McKenna campaign manager Randy Pepple said the updated election totals released throughout Friday made clear that McKenna wouldn't make up his vote deficit. McKenna's campaign had been saying through the week that late votes would turn in his favor, but that trend never materialized.
"It just became apparent that there wasn't enough of a buildup, even though he was cutting into the lead," Pepple said. "We just realized that there wasn't going to be enough of an offset."
Inslee, McKenna and outside political groups raised and spent some $40 million in the race. McKenna had portrayed himself as a moderate with a plan to increase funding for education. Inslee had touted his plans to spur job growth by investing in clean energy and other specific sectors.

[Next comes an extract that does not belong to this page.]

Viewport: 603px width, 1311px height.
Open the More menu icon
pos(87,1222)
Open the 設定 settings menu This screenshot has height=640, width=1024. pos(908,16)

Both candidates vowed to not raise taxes. Those policies will be put to the test for Inslee in January, when lawmakers begin negotiations over how to deal with a budget shortfall and the need for more education funding.
Republicans last won a governor's race in the state in 1980, when John Spellman was elected. Voters ousted Spellman at the end of his first time, around the time McKenna was student body president at the University of Washington.
The GOP has come close in some elections, most notably the 2004 race in which Dino Rossi lost to current Gov. Christine Gregoire by 133 votes.
Republicans had been cultivating McKenna as a potential gubernatorial candidate for years, as he worked his way from the King County Council to attorney general. In that seat, he won 59 percent of the vote in 2008.
Inslee, meanwhile, took his first run at the governor's seat in 1996 but lost in a primary to eventual Gov. Gary Locke. He also bounced back from a 1994 defeat when he was serving as a congressman on the eastern side of the state and eventually won a new seat in Congress after his family moved west to Bainbridge Island.
Inslee held that congressional seat for a decade, becoming a leader in clean energy issues.
Clean energy also became a focus of Inslee's campaign for governor this year. He vowed to focus investments on that industry and others -- such as life sciences and agriculture -- to stimulate job growth.
To deal with Washington's unbalanced budget, Inslee said the state would bring in extra money from economic growth. He also vowed to seek savings in the health care industry and make government more efficient by following "lean management" practices.
McKenna, meanwhile, repeatedly noted that Olympia had been guided by Democrats for years and that the percentage of money going to education has shrunk under their watch. He vowed to cap non-education spending growth at 6 percent per biennium while also seeking improvements in health care costs and government efficiency.
Gregoire has been skeptical about whether McKenna and Inslee's budget ideas are viable, and she believes new tax revenue is necessary.